LA CELEBRACIÓN de debates televisivos entre los candidato del PP y del PSOE a la presidencia seguirá en el alero hasta que los sondeos de intención de voto permitan al Gobierno calcular sobre seguro los beneficios electorales de aceptar el desafío socialista. Cabe presumir que Rajoy tan sólo asumiría los riesgos de bajar a la arena para enfrentarse a Zapatero si el desarrollo de la campaña modificase a la baja -de aquí al mes de marzo- las optimistas expectativas albergadas por los populares, que parecen tocar con las manos los cielos de una nueva mayoría absoluta. Desde el restablecimiento de la democracia, la conjunción de los astros favorable a los debates televisados entre los representantes de los dos primeros partidos nacionales se dio únicamente en las reñidas elecciones de 1993, cuando González y Aznar veían insegura su victoria. Si antes de esa fecha, el PSOE -despreciado por UCD en 1979- había negado a los populares la oportunidad de debatir en pie de igualdad con el candidato socialista, el PP siguió su ejemplo en las convocatorias sucesivas.

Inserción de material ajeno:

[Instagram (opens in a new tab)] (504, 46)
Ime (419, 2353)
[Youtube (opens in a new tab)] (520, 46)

Las resistencias del partido del Gobierno a aceptar los debates televisivos entre los candidatos presidenciales del PP y del PSOE rompen las reglas de juego limpio de unas elecciones democráticas

Las desnudas razones utilitarias de esa actitud ventajista, que subordina la participación en los debates a las conveniencias de los partidos, son revestidas ante la opinión pública con trajes de textura y colorido menos cínicos. En 1996, por ejemplo, Aznar, dando por descontada su desahogada victoria como líder de la oposición y recordando con amargura su derrota en 1993, abandonó los argumentos empleados tres años antes para conseguir el anhelado mano a mano televisivo e inventó el pretexto obstruccionista de que Anguita -su compañero de fatigas en la pinza contra el PSOE- tenía derecho a participar también en el debate.

Llevada hasta sus últimas conclusiones, la prohibición -en nombre del principio de igualdad- de los debates entre los candidatos de los dos únicos partidos con representación en todas las circunscripciones electorales (cuyos diputados suman más de los cuatro quintos del Congreso y son imprescindibles para cualquier mayoría de gobierno) desembocaría en el absurdo: ¿correspondería el derecho a participar en todos los debates televisivos sólo a la docena de partidos que disponen actualmente de algún escaño en las cámaras o se extendería esa pretensión a las casi 800 formaciones que concurrieron a las urnas el año 2000? La variante del sofisma defendida ahora por el director de la campaña electoral del PP es que Rajoy se propone obtener la mayoría absoluta en tanto que Zapatero sólo aspira a gobernar en coalición con otros grupos parlamentarios si su adversario no supera los 175 escaños: el candidato del PP debería batirse, así pues, con todos los representantes de ese conglomerado de minorías.

La negativa de los partidos a cumplir sus compromisos -a menos que las leyes les obliguen- constituye uno de los más desagradables rasgos de la democracia española. Al igual que ocurrió en Estados Unidos tras el debate televisivo de 1960 entre Kennedy y Nixon, el duelo de 1993 entre Felipe González y Aznar creó un precedente que hubiera debido ser adoptado como uso político vinculante para las campañas posteriores; las normas jurídicas propuestas con ese fin por el documento-marco del PSOE serían innecesarias en una democracia respetuosa con las reglas del juego electorales. La práctica de los debates televisivos permitiría abaratar las campañas y privaría de excusas a la financiación ilegal de los partidos. Los ciudadanos son los titulares del derecho constitucional a participar en los asuntos públicos directamente o por medio de representantes libremente elegidos en las urnas; los partidos sólo son instrumentos -aunque fundamentales- para su participación política. La opinión casi unánime de los votantes -sean cuales sean sus preferencias y simpatías- a favor del modelo de debates televisivos ensayado en 1993 debería ser respetada democráticamente por los partidos más allá de las conveniencias de sus coyunturales estrategias de campaña.